3. AI Integration Is a Culture Shift, Not a Tech Shift

AI won’t fix broken workflows. You can’t just plug it in and expect results. Leaders in both panels agreed that successful AI use starts with people, not just software.

  • Everyone needs to be involved early: That includes IT, facilities, clinicians, and frontline staff—not just execs.
  • There should be a clear reason for using AI: Each tool needs a purpose and a way to measure if it’s working.
  • Think about how everything connects: From cybersecurity to backup plans, AI only works when the bigger system is ready to support it.

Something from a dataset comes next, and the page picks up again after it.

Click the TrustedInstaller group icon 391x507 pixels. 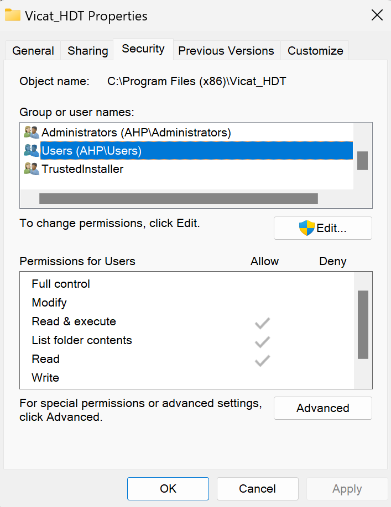[32, 168]
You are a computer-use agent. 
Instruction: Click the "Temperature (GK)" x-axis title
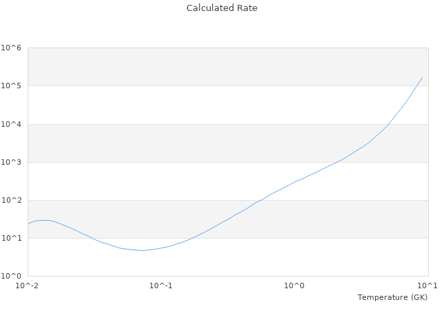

These lessons apply to us, too.

If firm leaders aren’t paying attention to how AI is changing the way we work, live, and receive services, we risk designing spaces that are outdated before they’re even built. And if your team isn’t aligned on digital strategy, even the most powerful tools will fall short.

In the AEC industry, AI may start as a bolt-on feature, but over time, it will evolve into a core planning lens that shapes how we design and deliver the built environment.